WHAT THE TASK REQUIRES:
Go through the data and tally the lines that hold the string "agent". Reply with the total alone.

Dataset entries
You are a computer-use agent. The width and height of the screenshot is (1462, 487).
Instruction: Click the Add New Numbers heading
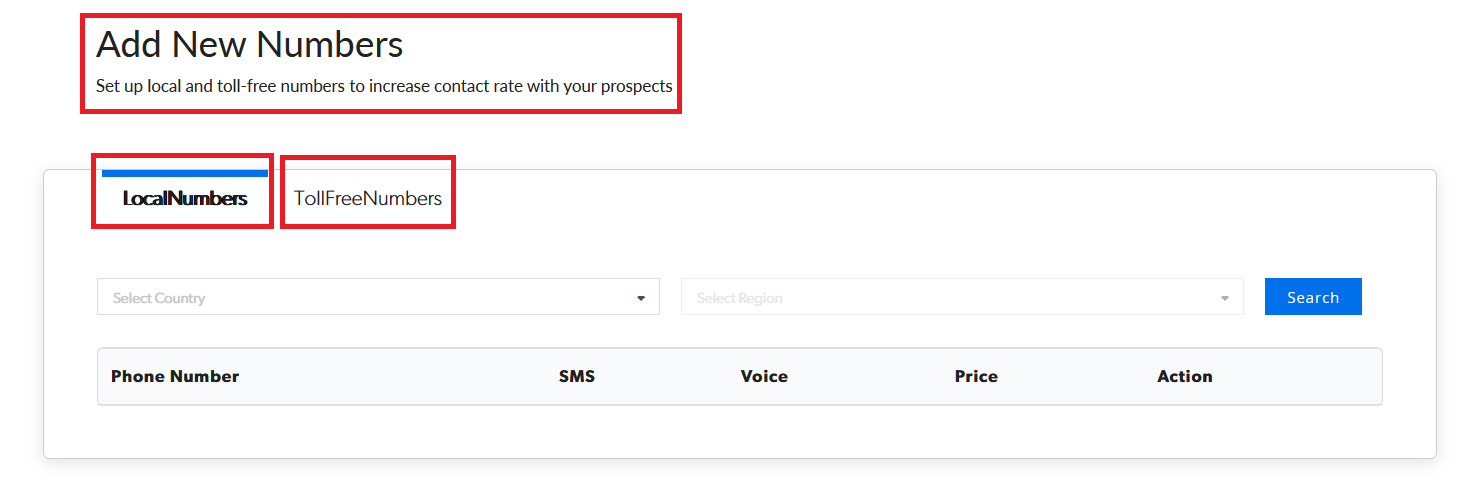pyautogui.click(x=249, y=45)
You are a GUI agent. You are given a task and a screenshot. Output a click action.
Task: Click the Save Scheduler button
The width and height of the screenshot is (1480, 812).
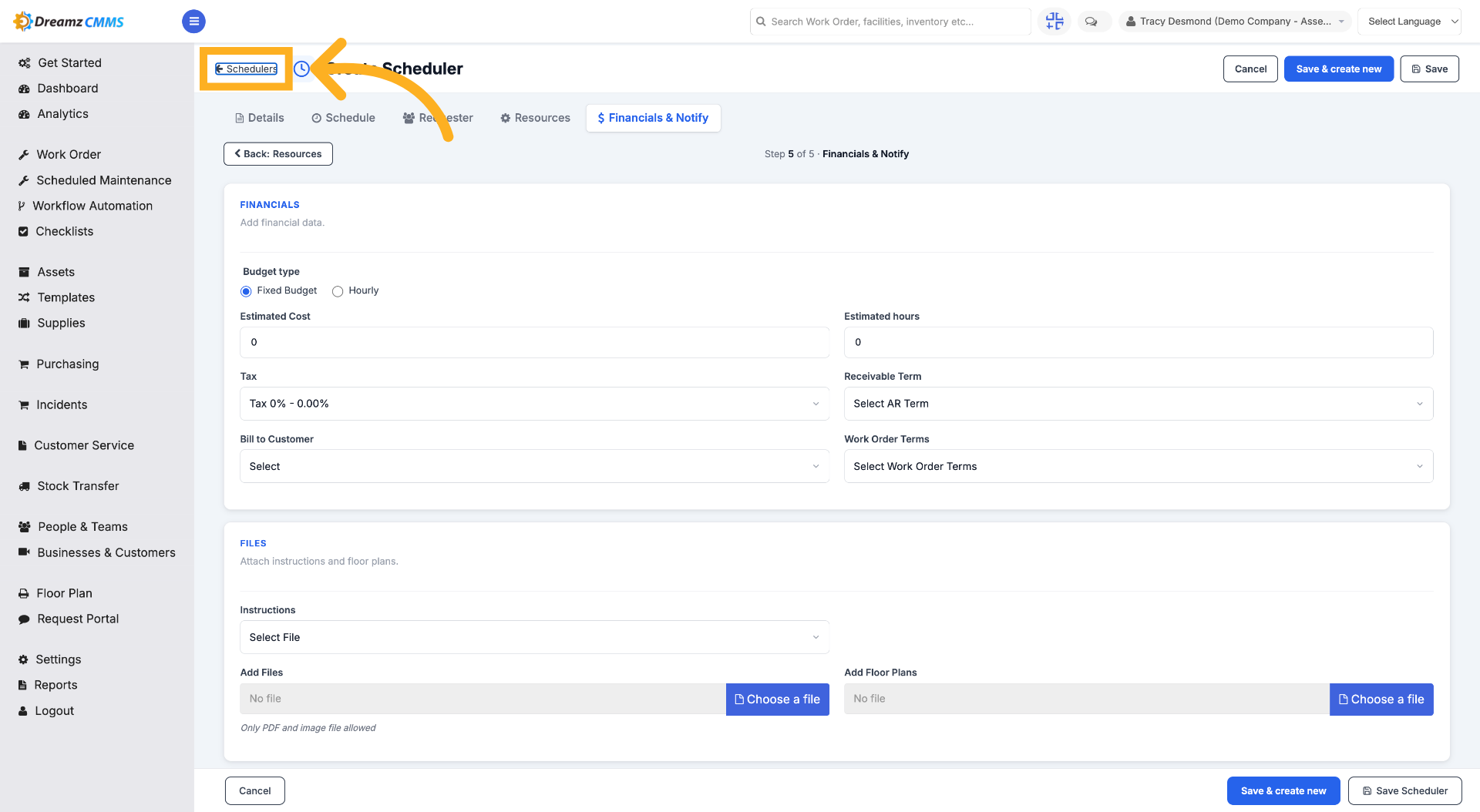click(x=1404, y=791)
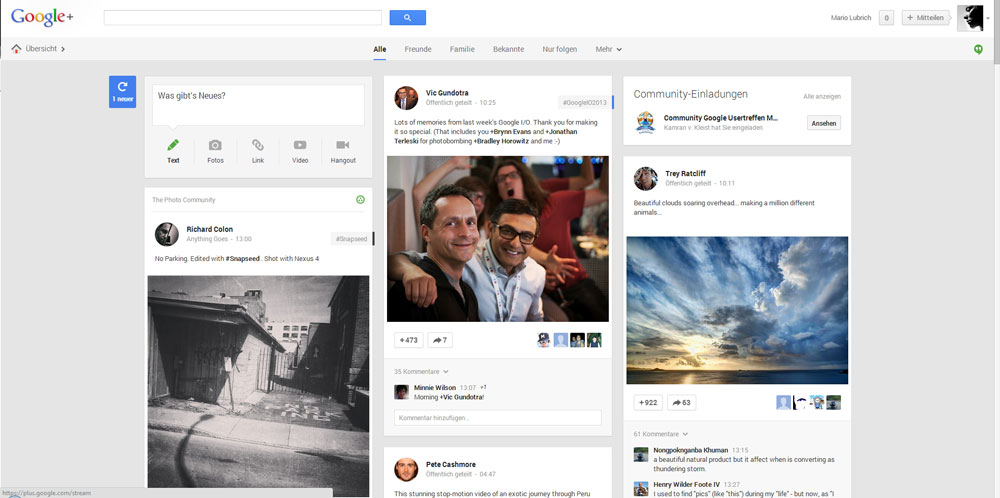Open Trey Ratcliff's clouds photo
Image resolution: width=1000 pixels, height=498 pixels.
737,310
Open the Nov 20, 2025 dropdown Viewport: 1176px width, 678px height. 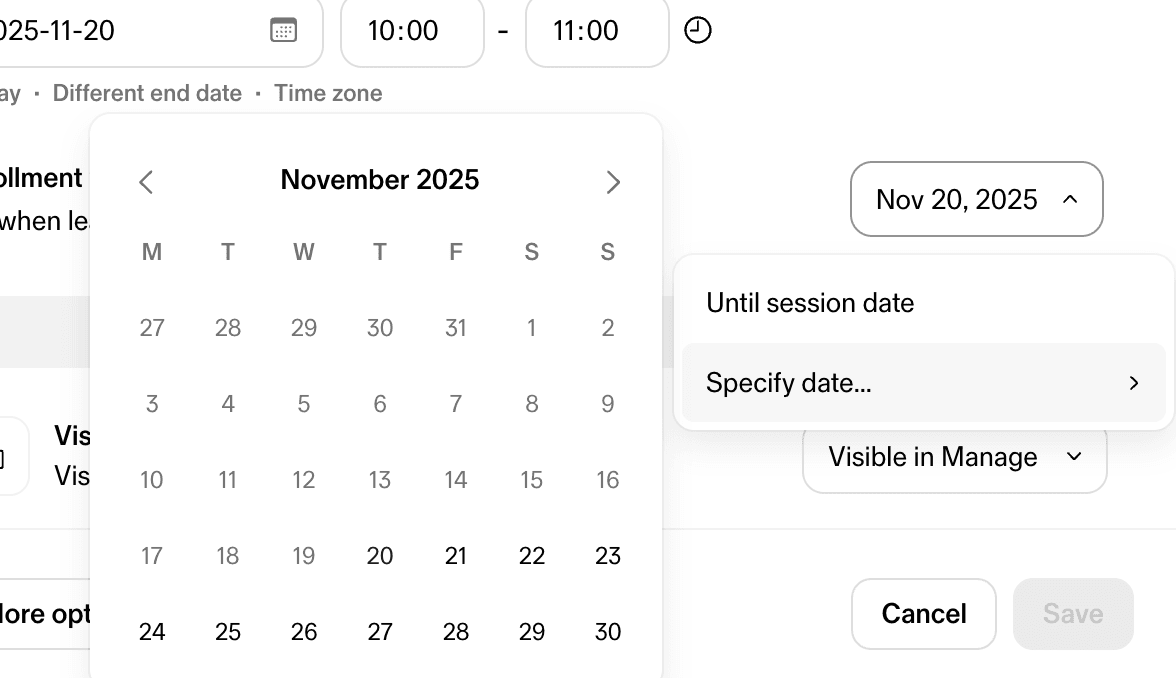tap(976, 199)
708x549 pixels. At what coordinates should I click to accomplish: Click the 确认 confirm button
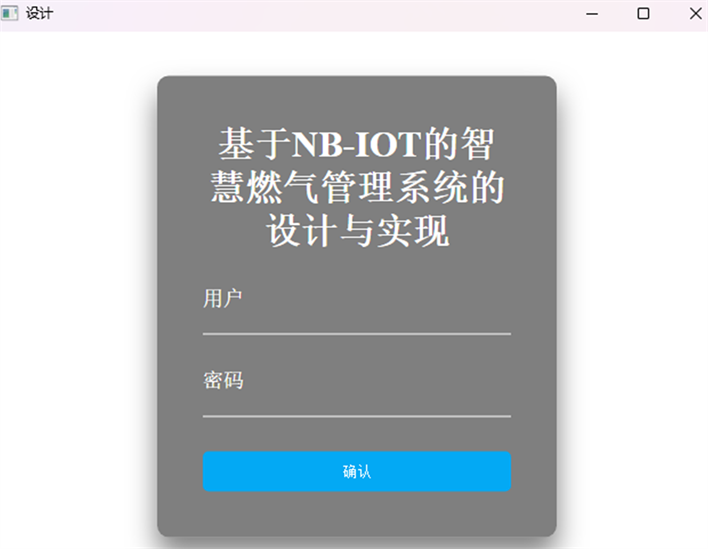click(x=357, y=471)
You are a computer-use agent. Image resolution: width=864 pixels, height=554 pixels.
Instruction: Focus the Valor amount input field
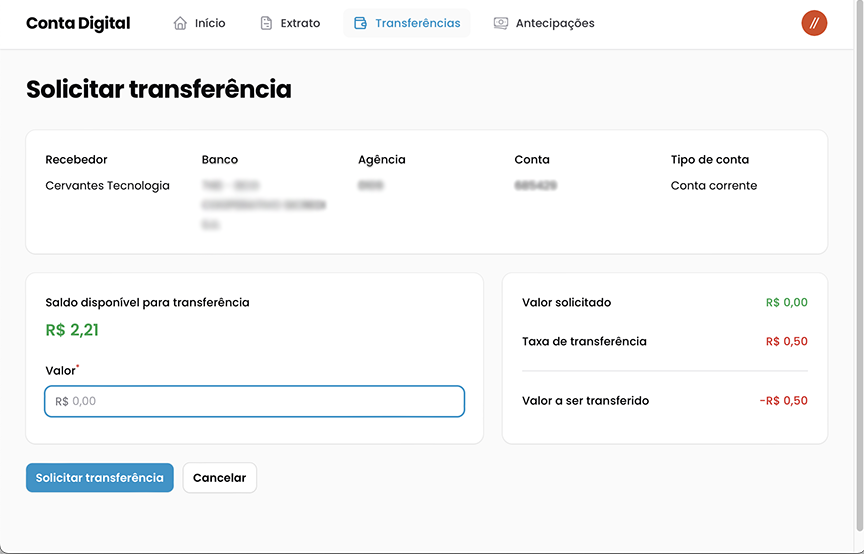point(255,401)
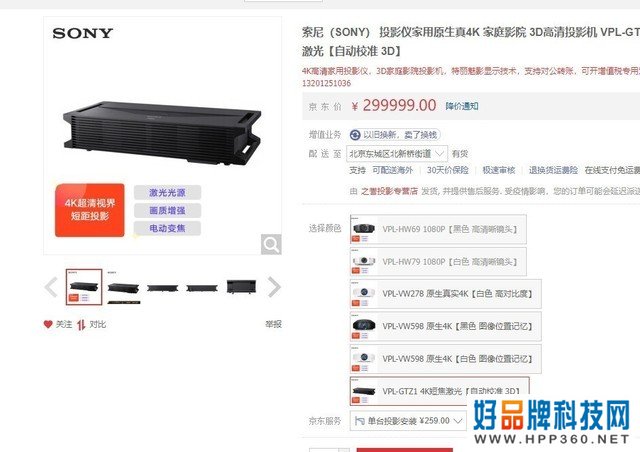Select VPL-VW598 原生4K white option
Viewport: 640px width, 452px height.
[x=446, y=359]
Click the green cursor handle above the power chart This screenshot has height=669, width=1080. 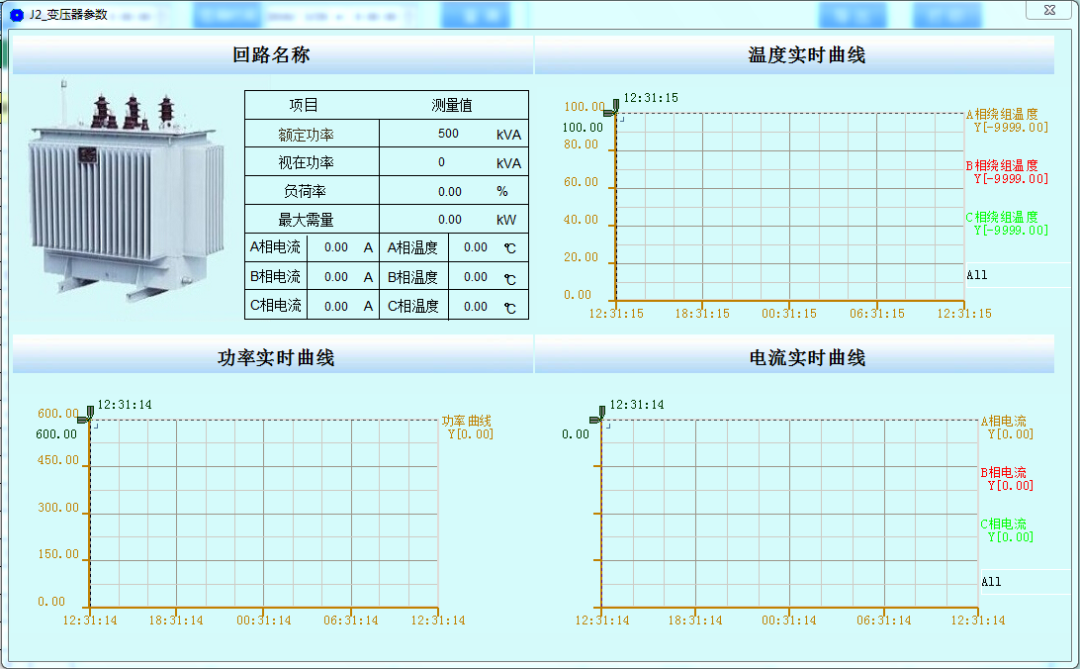(x=90, y=410)
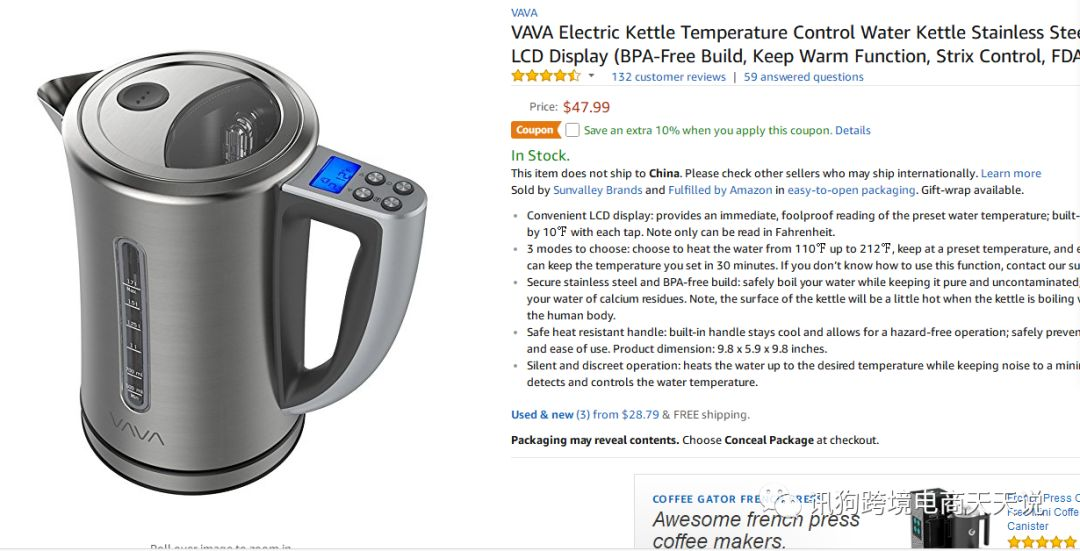Click the VAVA Electric Kettle title
The height and width of the screenshot is (551, 1080).
[795, 44]
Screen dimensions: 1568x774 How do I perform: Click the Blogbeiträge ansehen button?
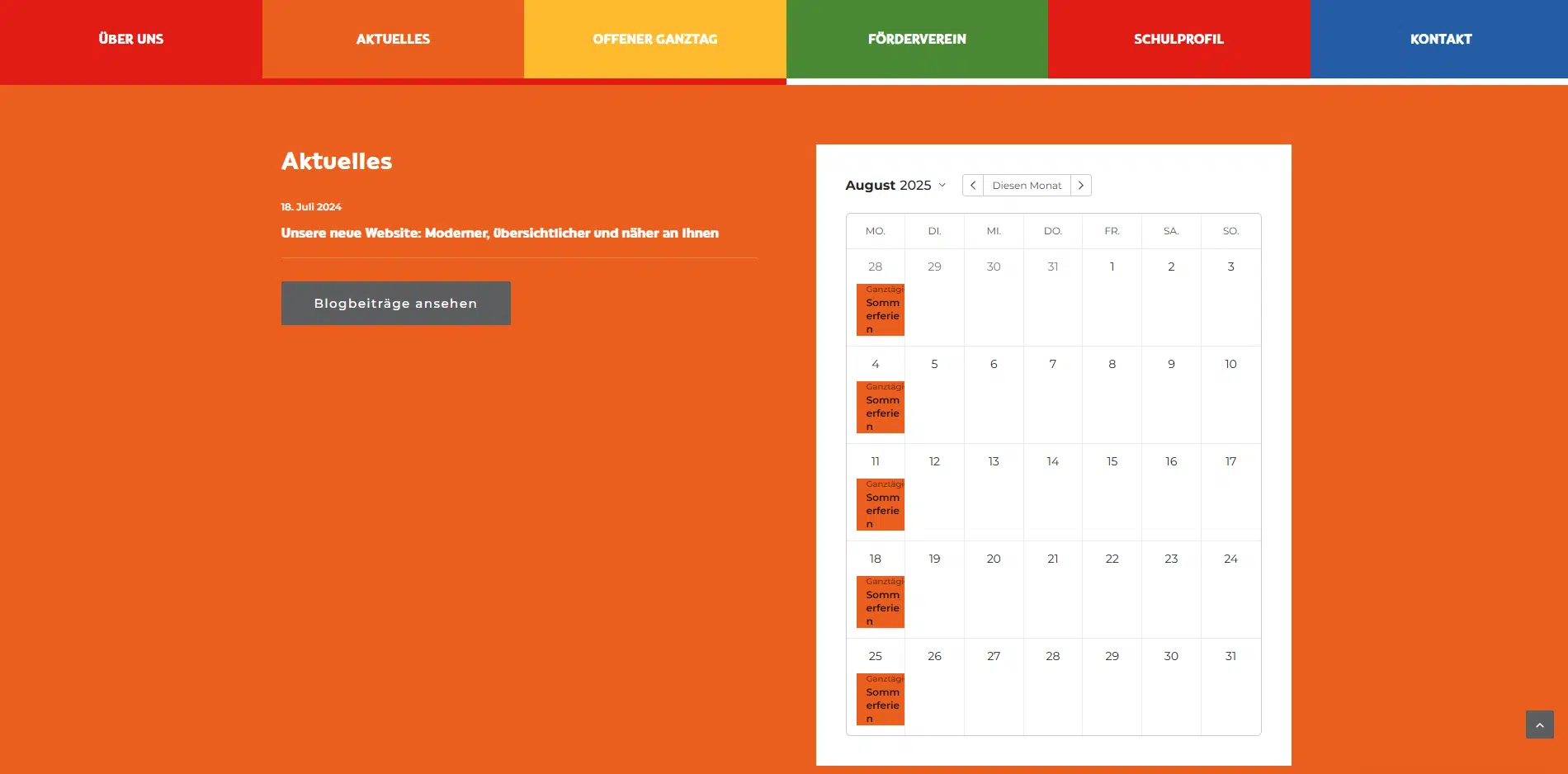pos(395,303)
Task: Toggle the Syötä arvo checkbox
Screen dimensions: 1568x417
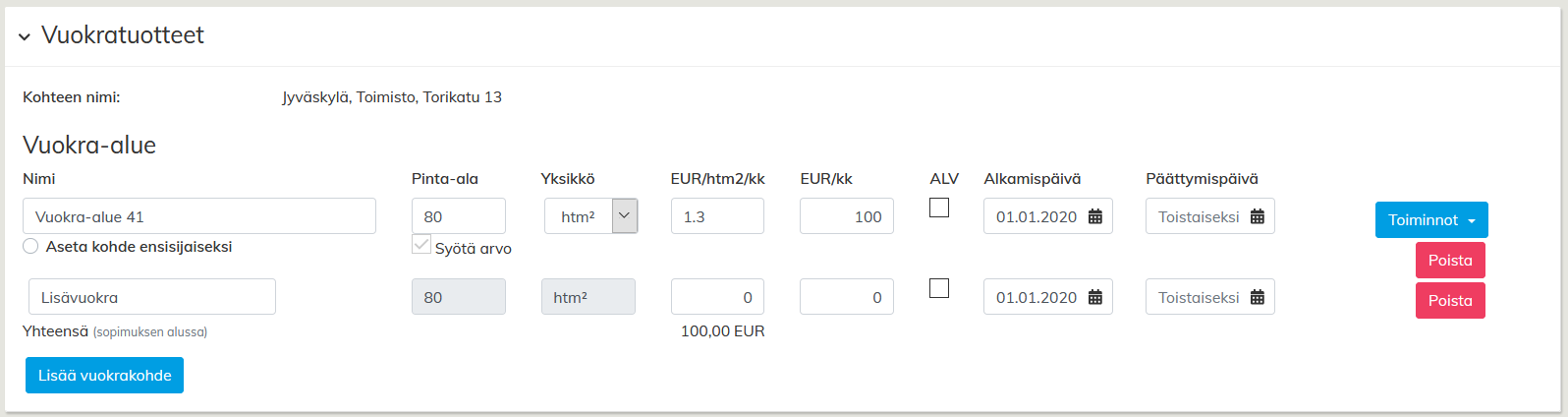Action: pyautogui.click(x=421, y=245)
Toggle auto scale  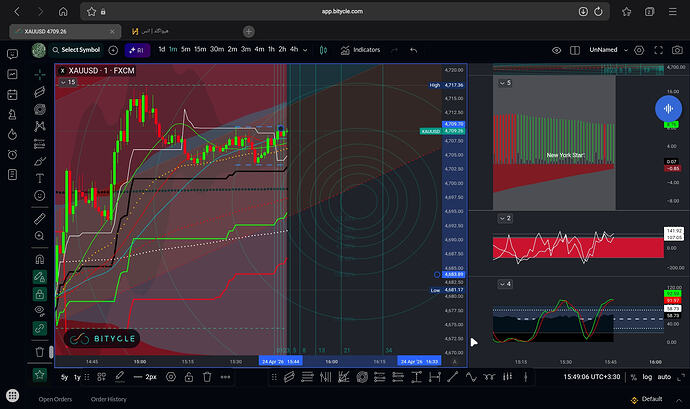click(x=664, y=377)
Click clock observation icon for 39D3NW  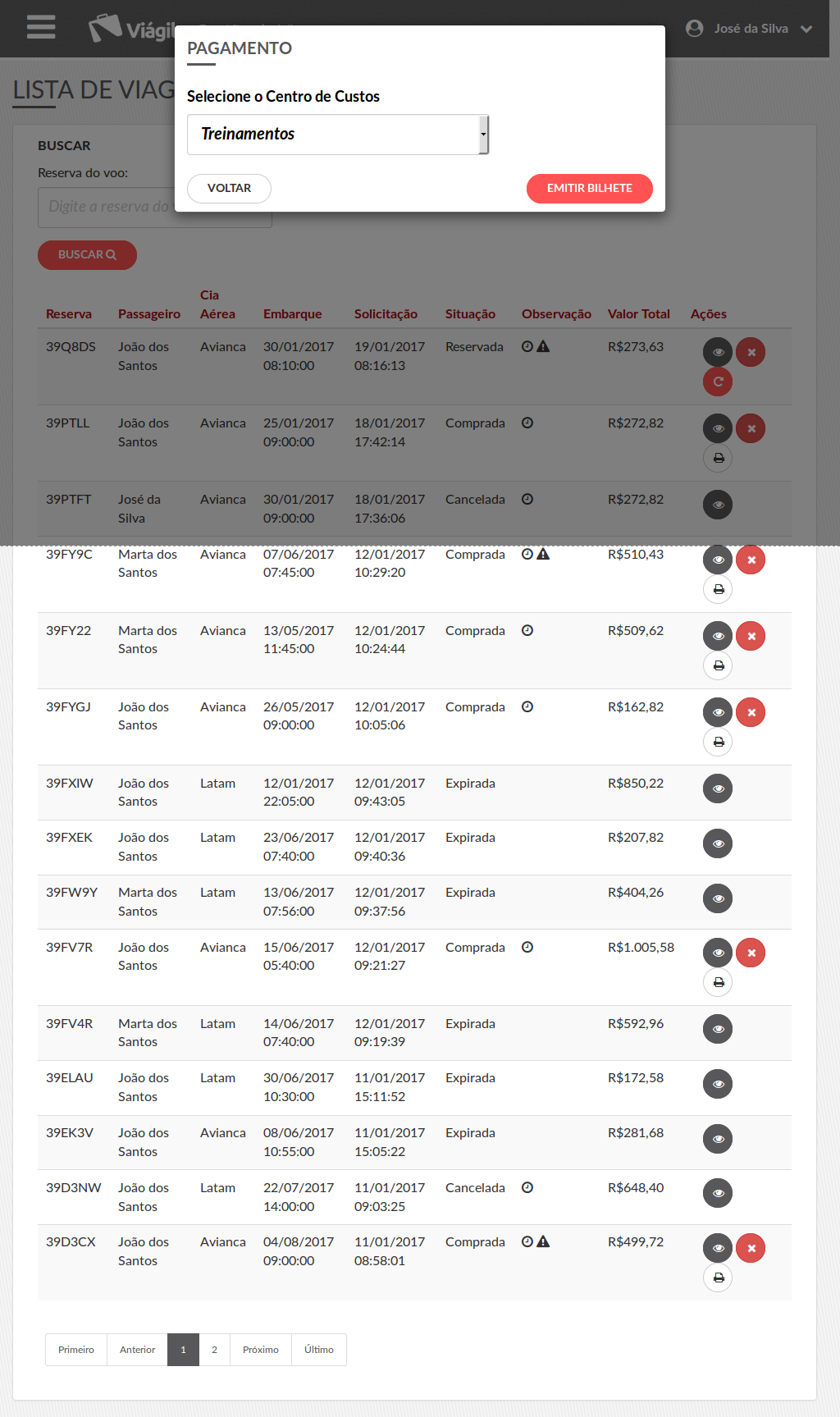coord(527,1187)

OUTPUT FOR THIS TASK:
3